- Pleasant Prairie Township, Minnesota Location within the state of Minnesota Pleasant Prairie Township, Minnesota Pleasant Prairie Township, Minnesota (the United States)
- Coordinates: 43°37′59″N 94°19′3″W﻿ / ﻿43.63306°N 94.31750°W
- Country: United States
- State: Minnesota
- County: Martin

Area
- • Total: 36.0 sq mi (93.2 km^{2})
- • Land: 35.8 sq mi (92.7 km^{2})
- • Water: 0.19 sq mi (0.5 km^{2})
- Elevation: 1,129 ft (344 m)

Population (2000)
- • Total: 273
- • Density: 7.5/sq mi (2.9/km^{2})
- Time zone: UTC-6 (Central (CST))
- • Summer (DST): UTC-5 (CDT)
- FIPS code: 27-51622
- GNIS feature ID: 0665323

= Pleasant Prairie Township, Martin County, Minnesota =

Pleasant Prairie Township is a township in Martin County, Minnesota, United States.

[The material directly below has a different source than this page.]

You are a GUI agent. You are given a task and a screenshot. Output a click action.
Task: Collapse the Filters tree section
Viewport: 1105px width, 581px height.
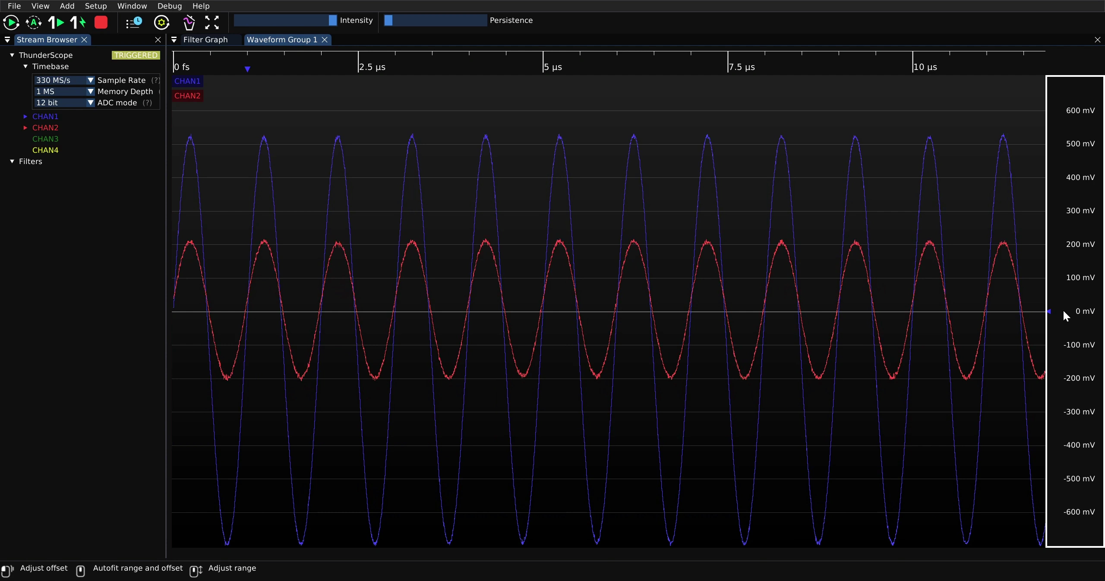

The population was 273 at the 2000 census.

Pleasant Prairie Township was named for the typical landscapes within the township.

==Geography==
According to the United States Census Bureau, the township has a total area of 36.0 square miles (93.2 km^{2}), of which 35.8 square miles (92.7 km^{2}) is land and 0.2 square mile (0.5 km^{2}) (0.56%) is water.

==Demographics==
As of the census of 2000, there were 273 people, 113 households, and 82 families residing in the township. The population density was 7.6 PD/sqmi. There were 121 housing units at an average density of 3.4 /sqmi. The racial makeup of the township was 98.90% White, 0.37% Native American, and 0.73% from two or more races. Hispanic or Latino of any race were 0.37% of the population.

There were 113 households, out of which 29.2% had children under the age of 18 living with them, 66.4% were married couples living together, 2.7% had a female householder with no husband present, and 27.4% were non-families. 25.7% of all households were made up of individuals, and 15.0% had someone living alone who was 65 years of age or older. The average household size was 2.42 and the average family size was 2.88.

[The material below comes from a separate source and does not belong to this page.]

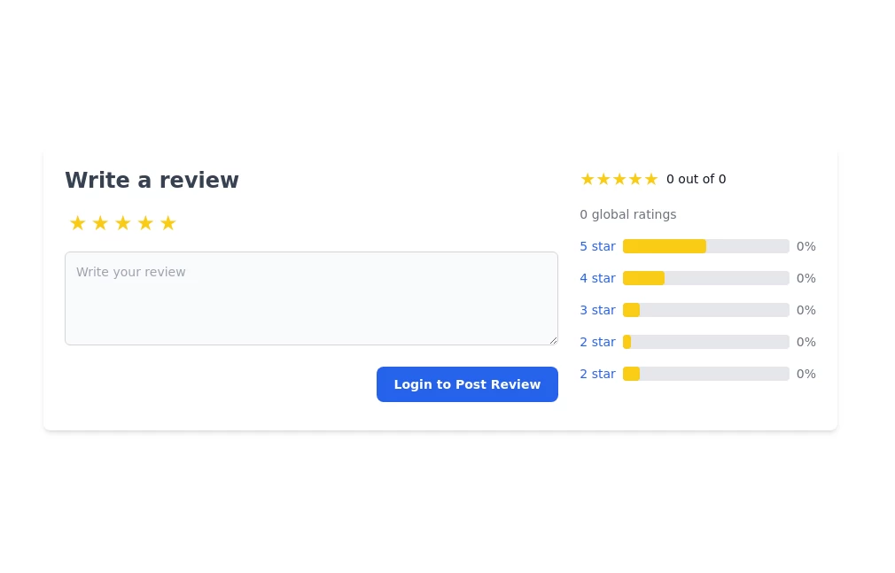Filter by the 4 star link
The height and width of the screenshot is (573, 895).
(x=597, y=278)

In the township the population was spread out, with 23.4% under the age of 18, 6.2% from 18 to 24, 22.0% from 25 to 44, 26.7% from 45 to 64, and 21.6% who were 65 years of age or older. The median age was 44 years. For every 100 females, there were 111.6 males. For every 100 females age 18 and over, there were 102.9 males.

The median income for a household in the township was $34,375, and the median income for a family was $42,000. Males had a median income of $21,818 versus $24,000 for females. The per capita income for the township was $15,325. About 5.6% of families and 12.9% of the population were below the poverty line, including 17.4% of those under the age of eighteen and 21.7% of those 65 or over.